Well rested and feeling accomplished you wake. “Hello sun!” You exclaim. “Hello boat,” you say as you run your fingers across the edge of the wooden craft that has held your entire life in its care. You set everything in the boat out in front of you. You decide that you can figure this out. You mentally run through your experiences- the bucket did yield results. Your hands, you’re convinced, would work, they just didn’t have leverage… if only they were bigger, flatter.. if only they were longer! You grab the knife. You cut down one of the planks of wood. You whittle notches in both it and the long wooden rod. You lash them together with tightly wound coils of twine ending in nots that god himself could not undo. You grasp your creation tightly at one end, lowering the plank end into the water. Your other hand grasps the middle and you start to displace water. Remembering what you learned from the bucket, you swing this newly invented tool to the other side of the boat and displace water there. And back and forth you go. Moving water on one side, then the other. Repeatedly. You find you can steer with this thing you’ve created. One extra stroke on the left or the right corrects your course. You’re moving. And you’re moving directly toward land. The slow waves are no match for what you’ve made.

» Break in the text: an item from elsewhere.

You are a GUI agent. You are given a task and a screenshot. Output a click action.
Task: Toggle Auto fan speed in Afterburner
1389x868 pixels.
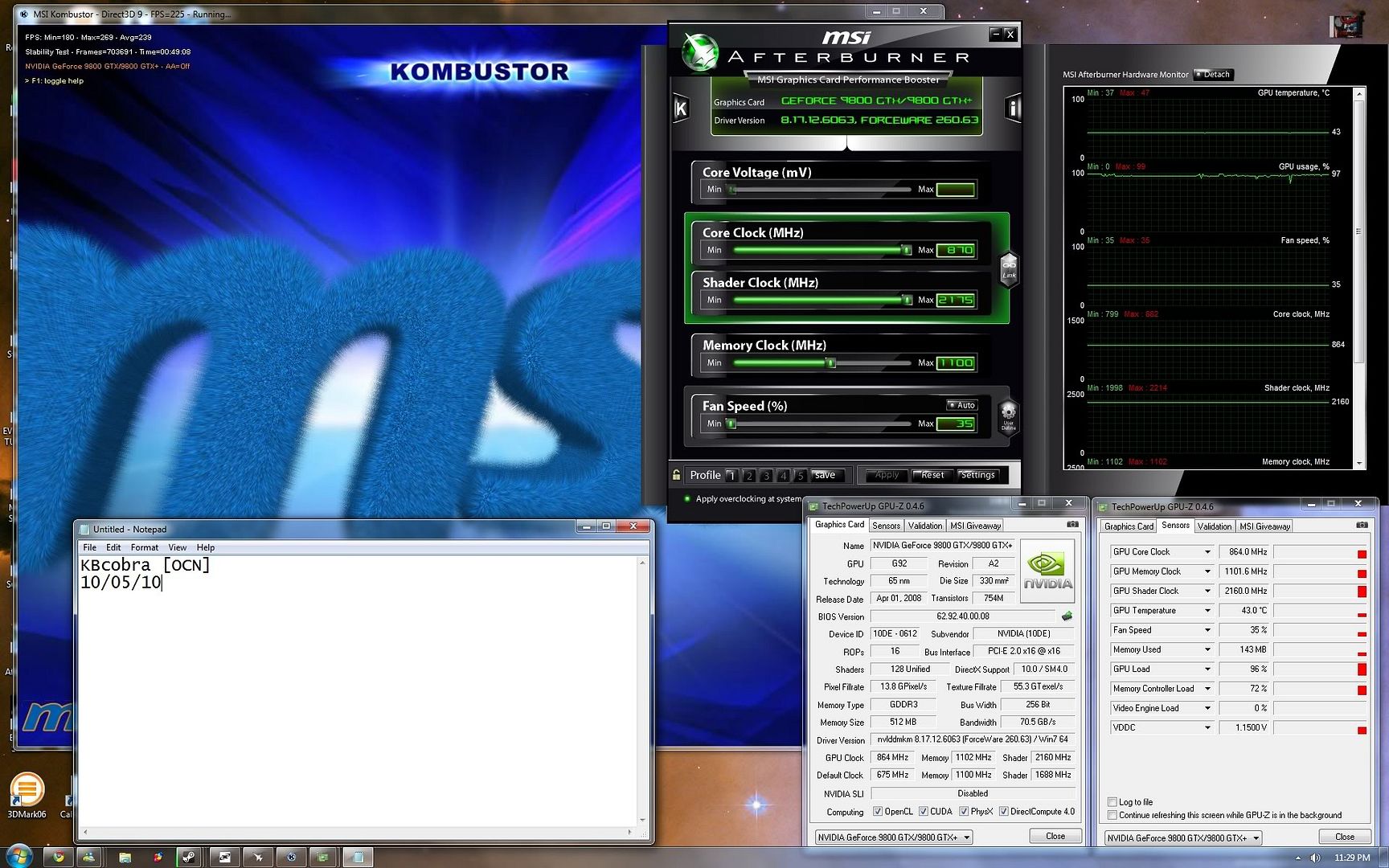962,405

You shout out in joy! You have created the very thing that you needed to. Well on your way you laugh. You laugh how frustrated you were. You laugh at what you’ve been through- things you thought were the end. And most of all you laugh because if you just had two of this thing you just made you wouldn’t have to switch sides every other “paddle”- a term that just came to you for the motion you’ve been repeating. As you enjoy this thought, and reminisce about the other rod, lost to sea, you hear a familiar tapping, a familiar dull, repeating, thud- that second rod, thought lost to sea, has been returned. As you scoop it from the ocean, as you did the bucket, you realize the only thing that stood between you and the shore was learning. Was some growing. Was some work. The only thing that stood between you and where you wanted to be was time.